Getting back to my puppy contract, given the above research, I simply can’t guarantee the puppies I breed will have healthy joints if they are spayed or neutered, especially before the age of two. Whether the puppy’s family decides to keep their dog intact or sterilize him after that age is entirely up to the family. I do an extremely good job of screening the homes that apply for one of my puppies and if they aren’t responsible enough to keep an intact animal, they certainly aren’t responsible enough to deserve one of my precious puppies in the first place.
People who are involved in rescues and shelters may have a different view on this and they are certainly entitled to it. When considering if and when your dog should be spayed or neutered however, it’s important that you make the decision based on facts and try to steer clear of an emotional response that may affect the health and longevity of your dog. It’s really not for me – or your vet – to dictate what you should do with your dog.

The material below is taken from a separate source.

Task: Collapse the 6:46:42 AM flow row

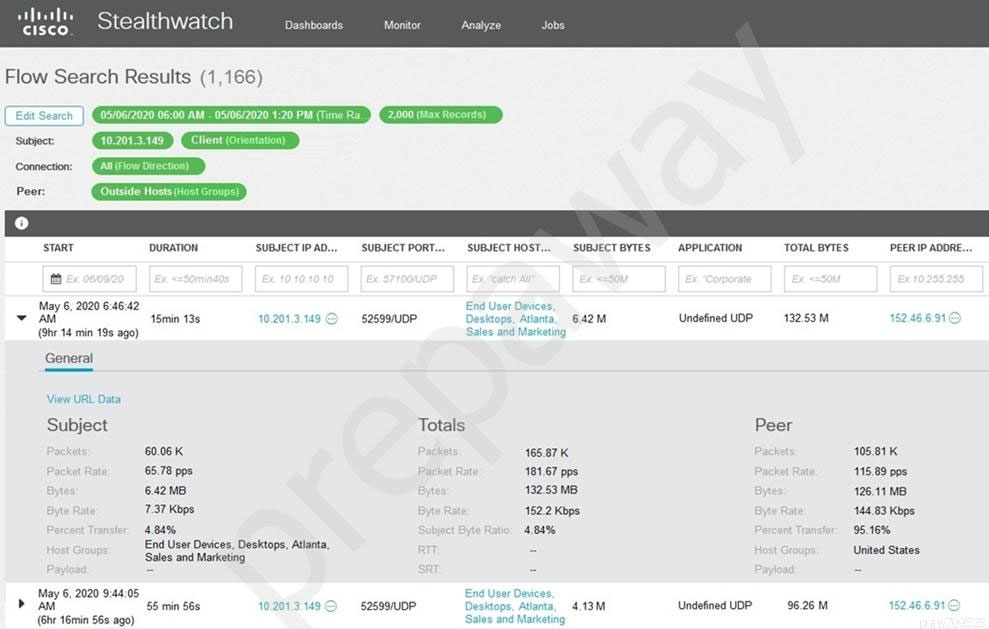Action: pyautogui.click(x=22, y=319)
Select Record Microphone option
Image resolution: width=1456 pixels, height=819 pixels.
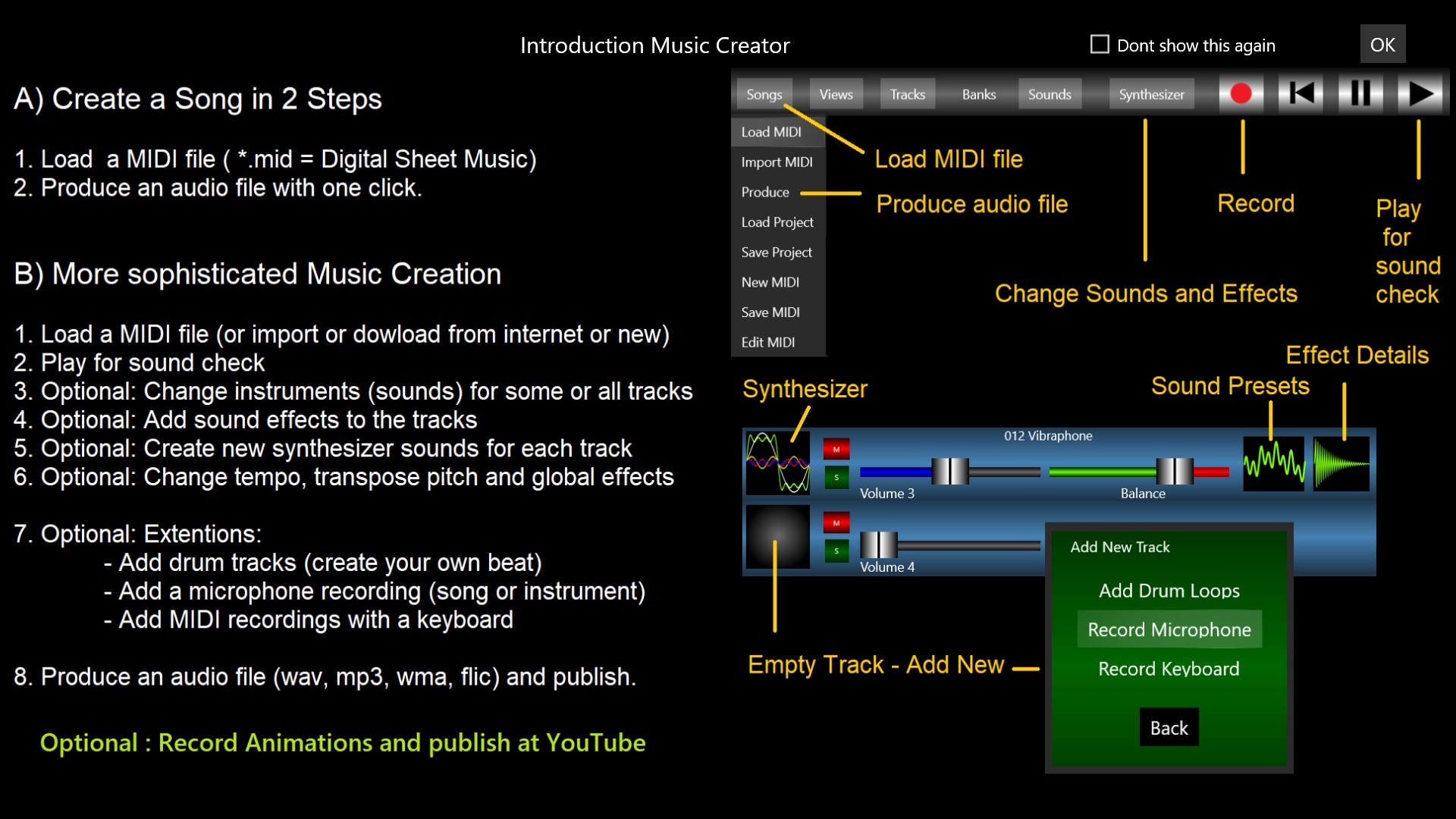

Happily, there are alternatives to the complete removal of the sexual organs. Vets are starting to experiment with zinc injections to sterilize male dogs. This leaves about half of the circulating testosterone available to the body. Vasectomies and tubal ligations are also becoming more popular and they have the happy consequence of less interference with the sex hormones – and your dog gets to keep his reproductive organs right where nature intended them to be.
You have a choice in whether and when your dog is spayed or neutered and how important it is to you that his/her sexual organs and hormones remain in place. Once your dog is spayed or neutered, you can’t reverse your decision, so dig a little deeper and you just might find a solution that you and your dog can live with, happily and healthfully.